I vomit. It's a mess of saliva and lumpy yellow stickiness. Congealing. Shit. Shit. Shit. At least nobody's here. Shit. I hang my head, hoping to rid myself of any more demons before the train comes. Can't vomit on the train. Shouldn't have vomited here. Should have had the presence of mind to get to the snow. But I didn't know I was going to vomit. Oh. Right. That makes it better. I wonder if it will start to smell under the heat lamp. I vomit again. Might as well have it all in one place. And again. This one particularly yellow. Like decaying marshmallow Peeps. Motherfucking. It doesn't taste like vomit. It's just a really unpleasant cough. A sneeze. Throat mucus. Oh god. I count thirty. There is no more. I count thirty again. Two hacking coughs. But no vomit. It doesn't move much from its puddle. It's cold. Things don't move in the cold. It looks awful. Egglike, except without any substance. I sniff the air. Who am I kidding, my nose doesn't work right in the winter. But how do I clean up? I think, for a moment, that this is much worse than public urination. The Denville train shelter has seen a lot of that. Thank God nobody's here.
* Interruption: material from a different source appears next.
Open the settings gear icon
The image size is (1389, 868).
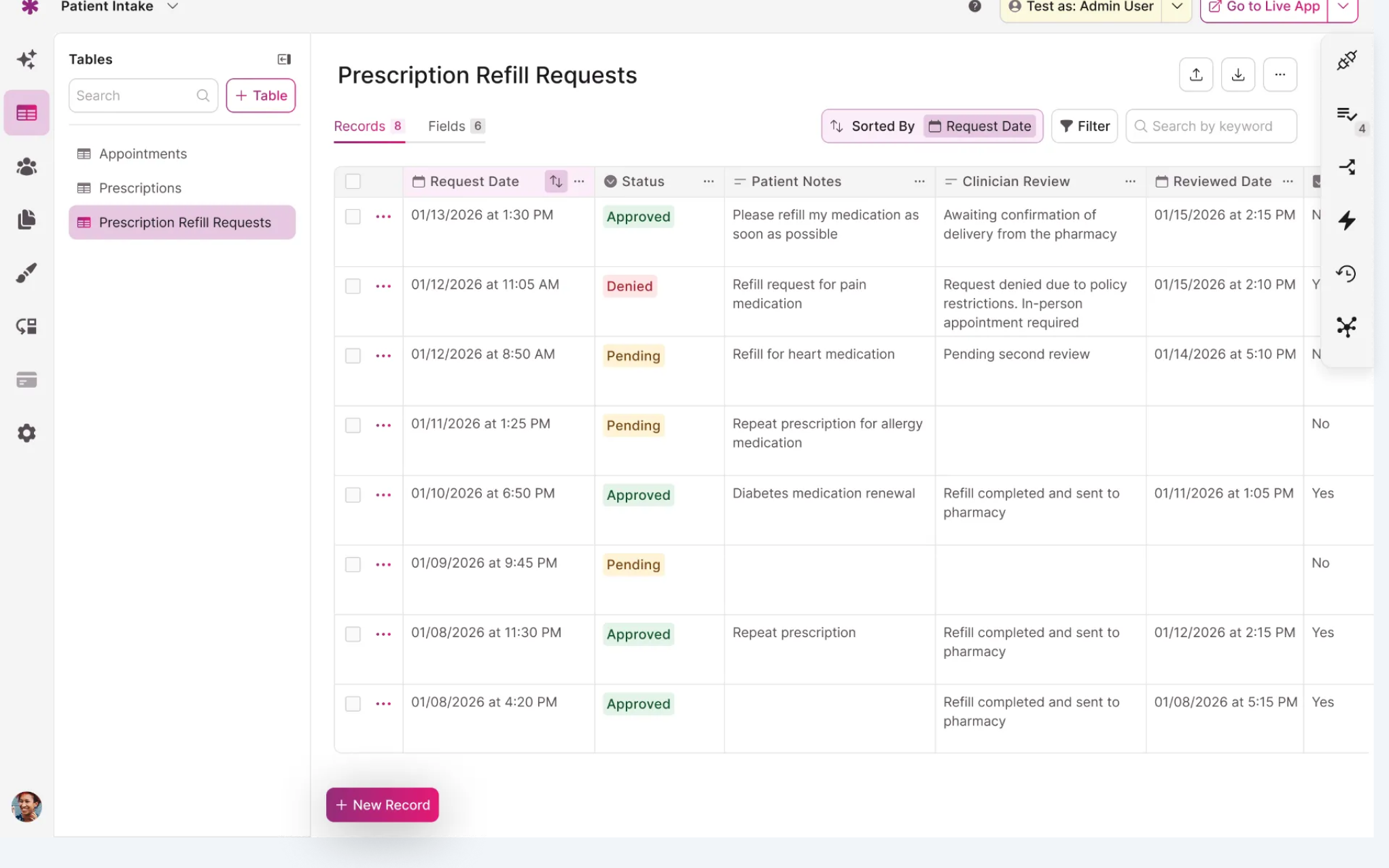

I go outside and grab two fistfuls of snow. Drop them. Off-center, I go get two more and drop them, aiming precisely. Squatting down so as to aim better. I won't tamp it down, I'll just pretend somebody shed snow off of their coat. I hope nobody steps in it. My hands are freezing. Why didn't I use my gloves? This is so fucking squalid. What do rapists do when their potential victims vomit? This is what death is going to be like, full of disgusting fluids and no place to put them. Uncontrollable. In semi-public. Nobody watching except the walls of the masses. Someday, I am going to die, and this is exactly what it's going to be like.
I get on the train. There's a BusinessWeek on my seat. Maybe if I read it that will stop my chest from hurting. I open to Schwarzenegger. I feel sick, again, and I put my head down and I close it and I can't vomit on the train so I'm not going to. I close the magazine. I can't read. I can't look out the window. I can't open my eyes. Shit! I can't close them, apparently. My god, Linus Torvalds has a smarmy smile. I hate him. I hate everyone. Close my eyes. Nausea. Open. Linus Torvalds. Movement. Motion sickness? I'm not going to vomit. The woman in front of me is talking. I miss my regular train people. I never want to take the nine-fifteen train again, I don't like these people. I do not like Linus fucking Torvalds. I throw the magazine across the seat and curl up into the fetal position. The pressure of my knees against my forehead makes my head hurt. I look up. "I'm sorry, Linus." My head hurts a little less. "I'm sorry, nice train people." I open my mouth without feeling sick. "I'm sorry, public train shelter." The heat lamps will melt the snow away and then it will start to smell. When I die, can it be warm and dry and unsticky? Please? Please? Please?
Sometimes the world is just begging you to quit and go home.